*EXTRACTED ENTRIES*

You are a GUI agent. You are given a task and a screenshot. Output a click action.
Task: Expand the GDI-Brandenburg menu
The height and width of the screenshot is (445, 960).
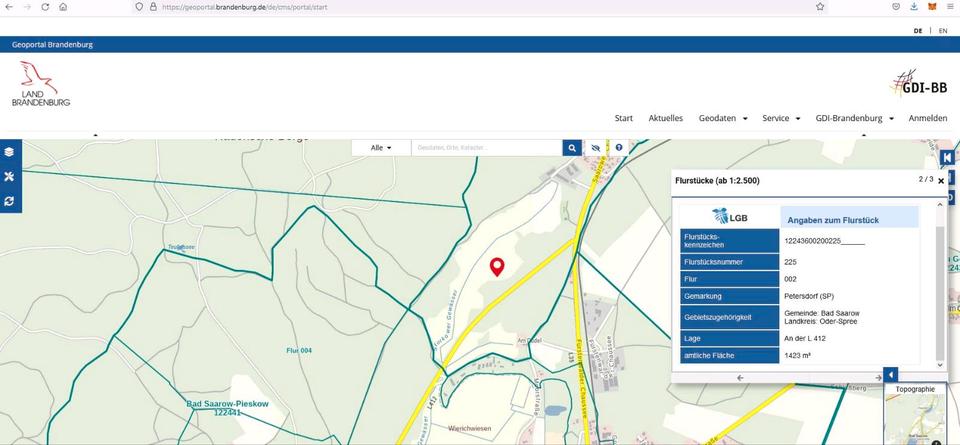point(854,118)
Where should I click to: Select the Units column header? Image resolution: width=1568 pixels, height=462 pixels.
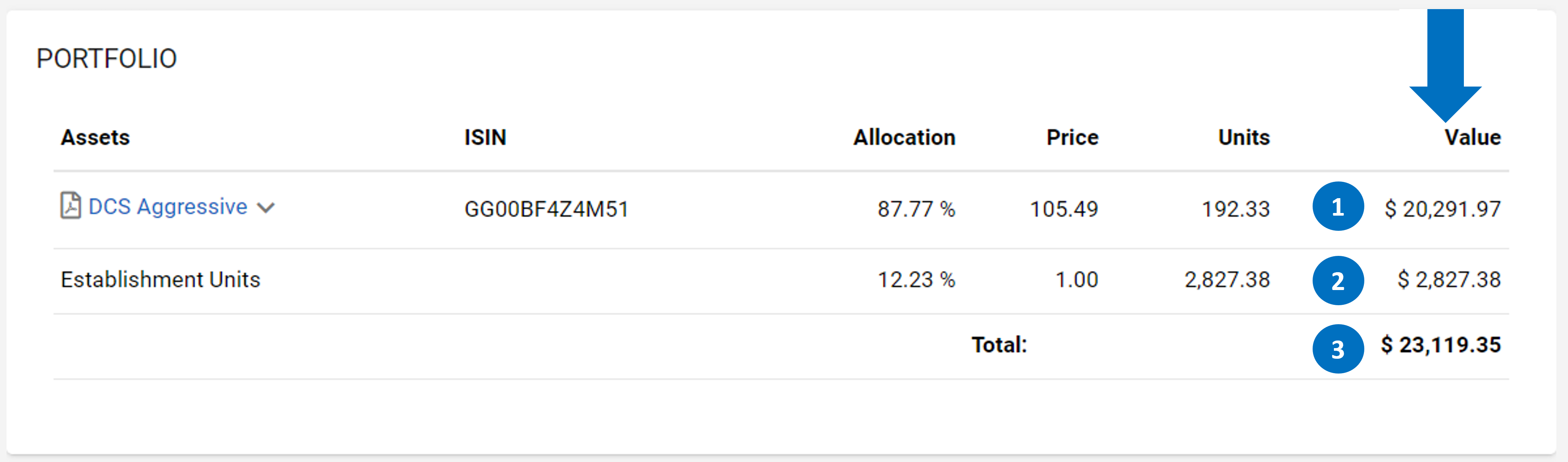(1243, 137)
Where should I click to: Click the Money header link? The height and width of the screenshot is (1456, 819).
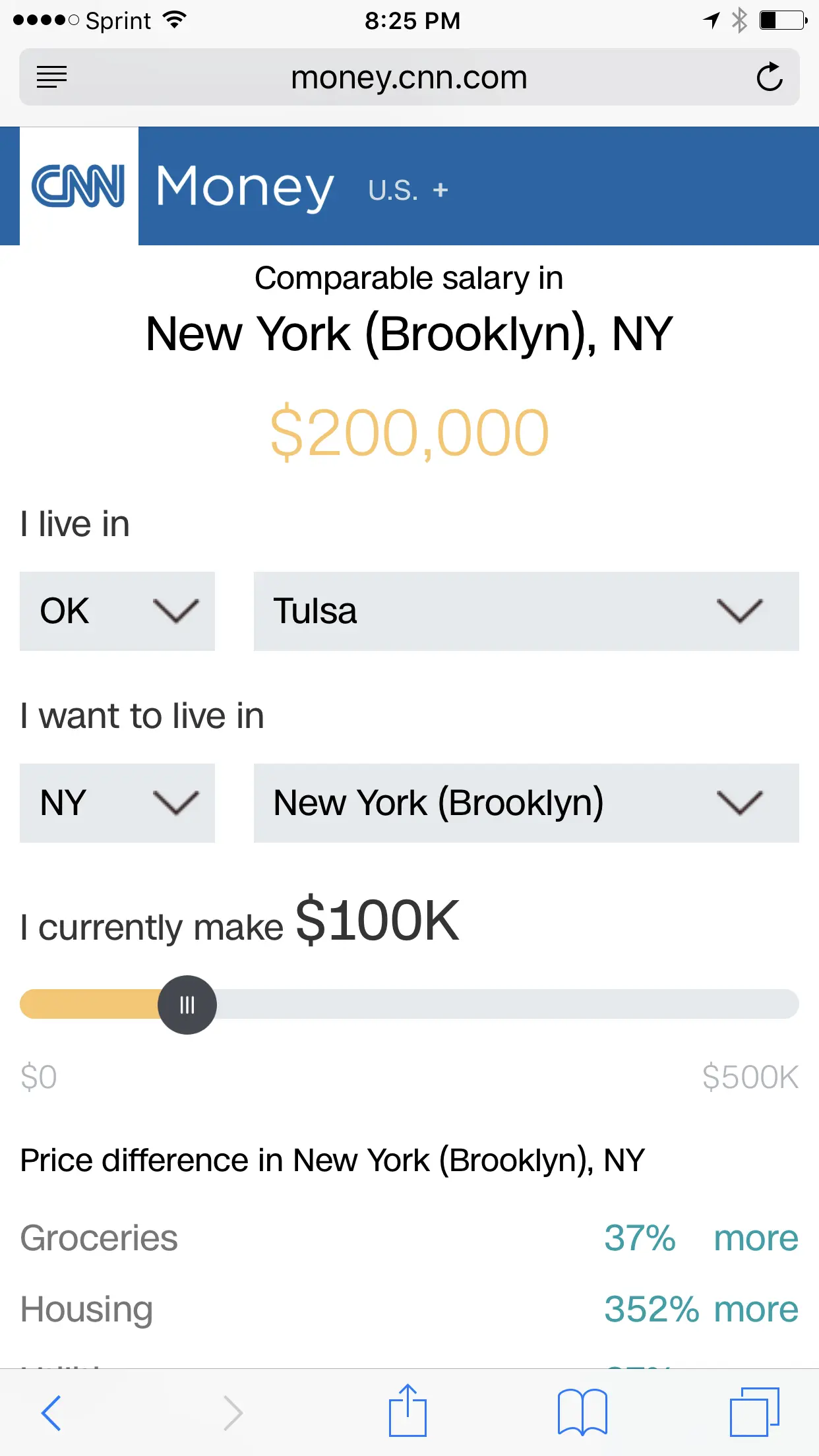point(245,187)
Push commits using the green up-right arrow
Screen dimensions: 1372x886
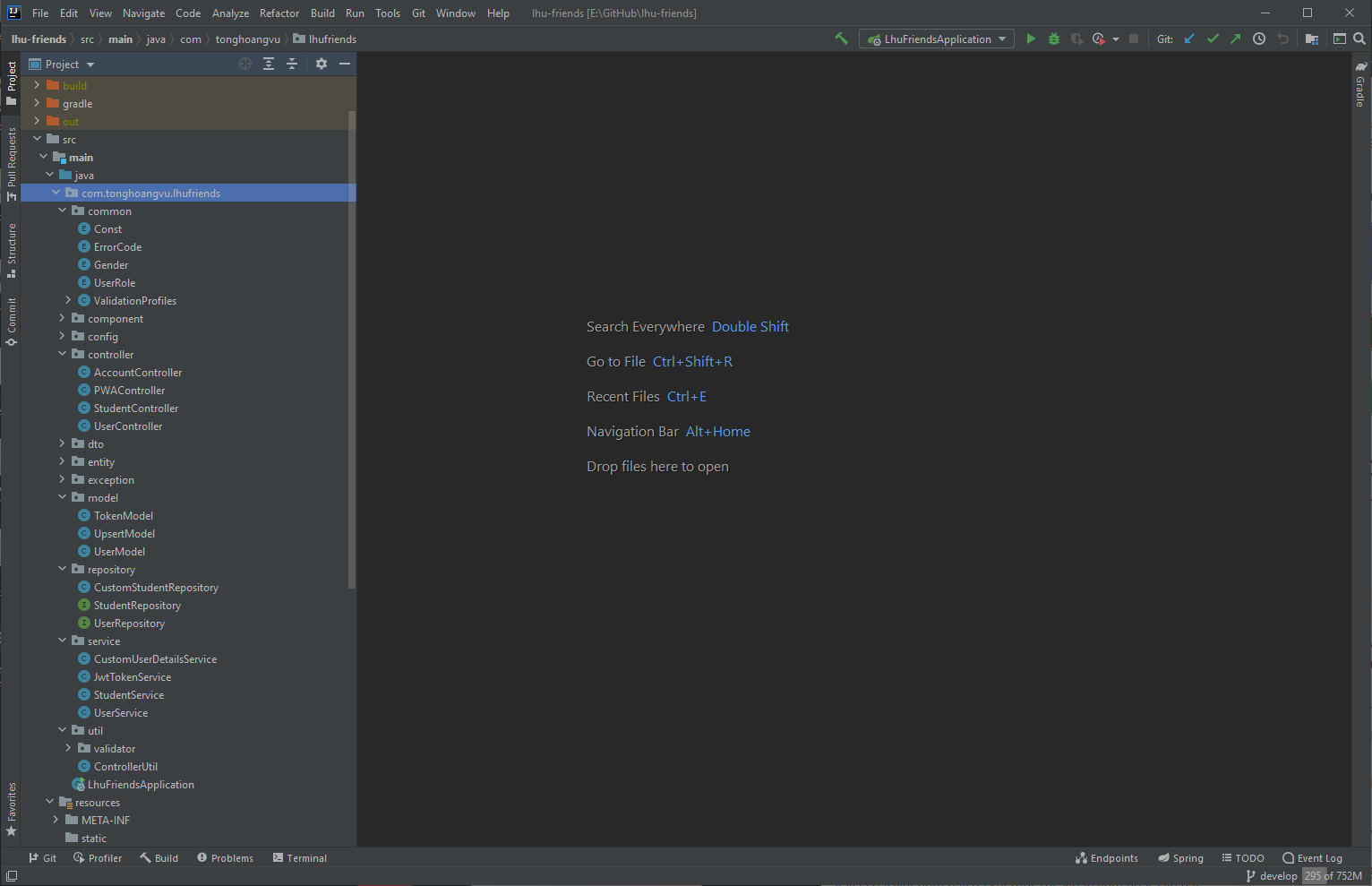[x=1236, y=39]
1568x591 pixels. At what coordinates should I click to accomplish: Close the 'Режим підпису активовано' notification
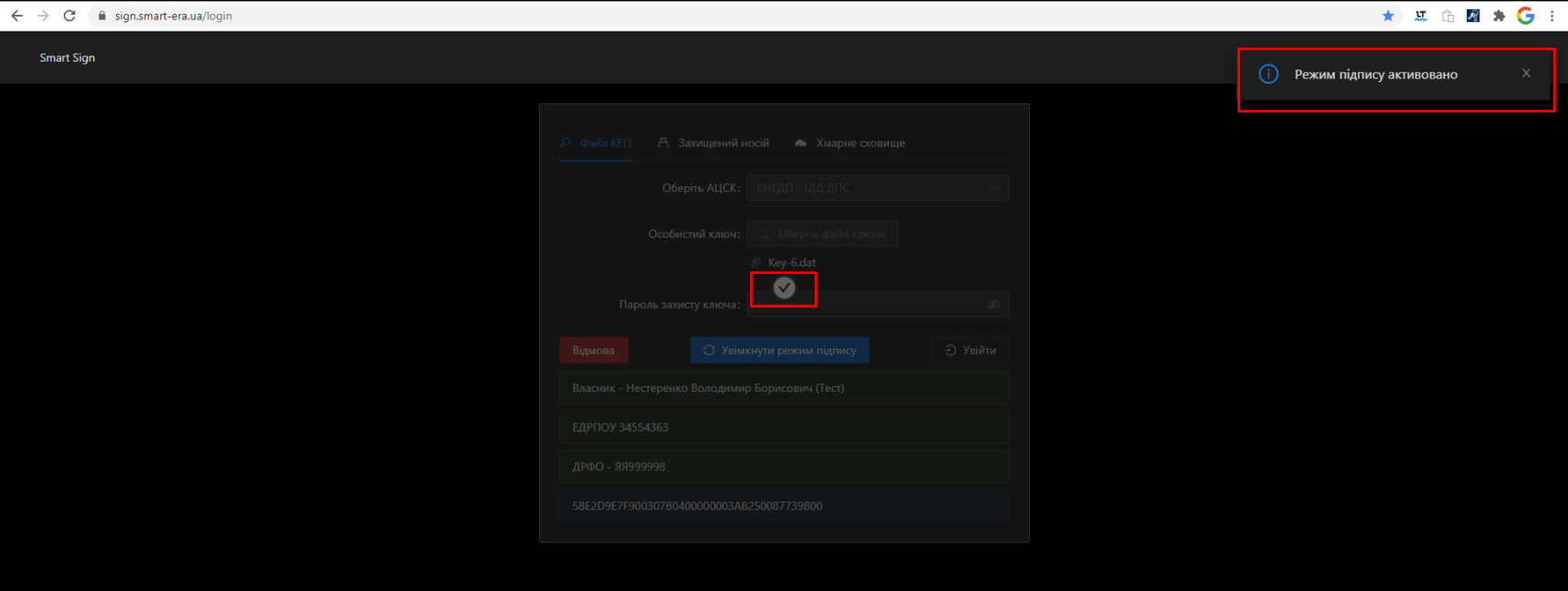click(x=1527, y=74)
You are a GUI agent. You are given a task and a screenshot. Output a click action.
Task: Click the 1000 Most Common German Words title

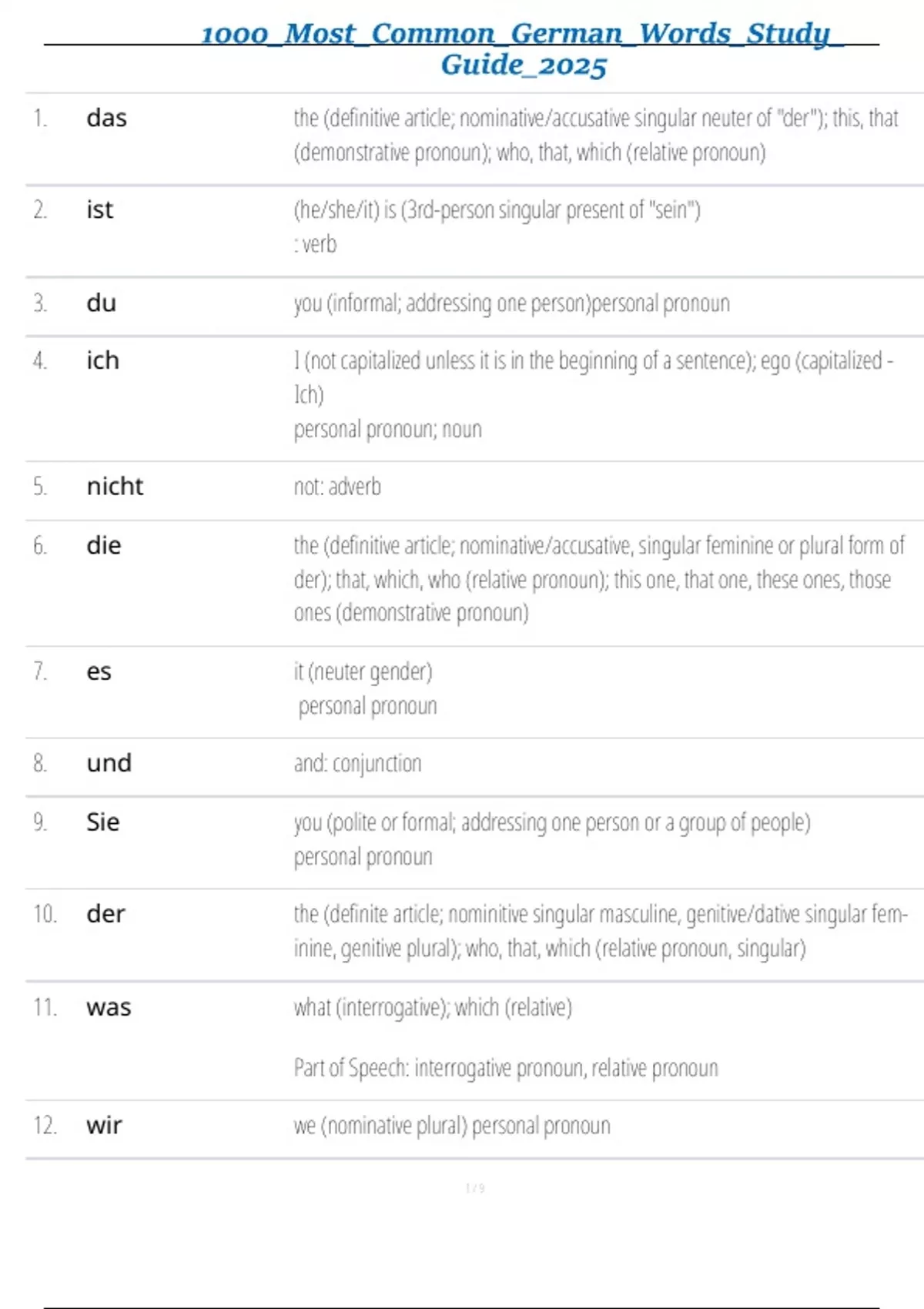(x=523, y=49)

*WORK TO COMPLETE*
Leave the images out and transcribe the rest of the material exactly.

*OUTPUT*
You are a GUI agent. You are given a task and a screenshot. Output a click action.
Task: Expand the GDI-Brandenburg menu
The height and width of the screenshot is (445, 960).
point(854,118)
Where should I click to: Select the Units column header? Image resolution: width=1568 pixels, height=462 pixels.
(1243, 137)
Where should I click to: Click the Money header link? The height and width of the screenshot is (1456, 819).
point(245,187)
Push commits using the green up-right arrow
Screen dimensions: 1372x886
[x=1236, y=39]
1568x591 pixels. At what coordinates should I click to accomplish: Close the 'Режим підпису активовано' notification
click(x=1527, y=74)
You are a GUI agent. You are given a task and a screenshot. Output a click action.
Task: Click the 1000 Most Common German Words title

(x=523, y=49)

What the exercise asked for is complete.